In the two-party system of American politics, we like to think of everything as though it’s a team sport. The goal is the presidency and the ball, which must be handled with such specific care, is the electorate.
But much as this might be a good model for how things are (how they are presented) it is a terrible representation of how things ought to be.
So imagine this instead: the players are the politicians (in a true democracy, this should mean that the electorate gets to play, too) and the ball is an issue. Take, for example, because it’s so controversial, abortion. One goal is allowing it, the other is making it punishable. (Prevention is, of course, a whole other ballgame.)
What team you are on depends entirely on how you feel about that particular issue.
But that is not the only ball in play.

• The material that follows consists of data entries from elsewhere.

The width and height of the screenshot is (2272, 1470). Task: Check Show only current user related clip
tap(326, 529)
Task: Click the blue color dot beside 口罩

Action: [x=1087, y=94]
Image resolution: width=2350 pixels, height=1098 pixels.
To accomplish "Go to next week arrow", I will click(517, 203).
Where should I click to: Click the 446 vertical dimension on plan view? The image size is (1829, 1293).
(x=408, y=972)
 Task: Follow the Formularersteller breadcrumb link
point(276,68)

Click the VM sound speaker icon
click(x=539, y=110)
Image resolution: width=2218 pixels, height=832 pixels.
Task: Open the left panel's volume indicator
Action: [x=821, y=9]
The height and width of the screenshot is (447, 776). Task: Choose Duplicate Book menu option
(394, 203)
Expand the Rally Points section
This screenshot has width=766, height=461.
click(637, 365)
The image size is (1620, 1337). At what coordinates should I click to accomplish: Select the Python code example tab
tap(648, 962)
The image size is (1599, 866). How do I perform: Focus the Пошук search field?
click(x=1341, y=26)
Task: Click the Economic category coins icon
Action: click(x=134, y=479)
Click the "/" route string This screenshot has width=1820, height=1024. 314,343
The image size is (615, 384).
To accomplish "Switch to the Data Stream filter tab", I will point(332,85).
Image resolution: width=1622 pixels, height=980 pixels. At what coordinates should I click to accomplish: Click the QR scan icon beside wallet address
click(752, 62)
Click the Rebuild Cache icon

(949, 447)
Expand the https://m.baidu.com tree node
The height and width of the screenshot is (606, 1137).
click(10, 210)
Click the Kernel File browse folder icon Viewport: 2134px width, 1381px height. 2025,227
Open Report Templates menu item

Say there is another ball—the first was a basketball, this one’s for soccer—only this one represents building a wall between our country and the one next door. One goal represents building it, the other represents doing something more useful with our cash.
The problem is, though, the teams aren’t necessarily the same. One person who hates abortion might crave a wall, but another might be disadvantaged because of it. A third might have no opinion at all—if passed the ball, she might shrug it off and pretend she’s not playing. The same is true of the other side, because there is nothing about these two bills that suggests the one flows from the other, besides a pernicious fiction that one set of priorities is “good” as a whole and the other is “evil”.
We’ve been trying to yoke all of the goals together by party and now we are surprised that more and more players hate our two-party system and are refusing to vote.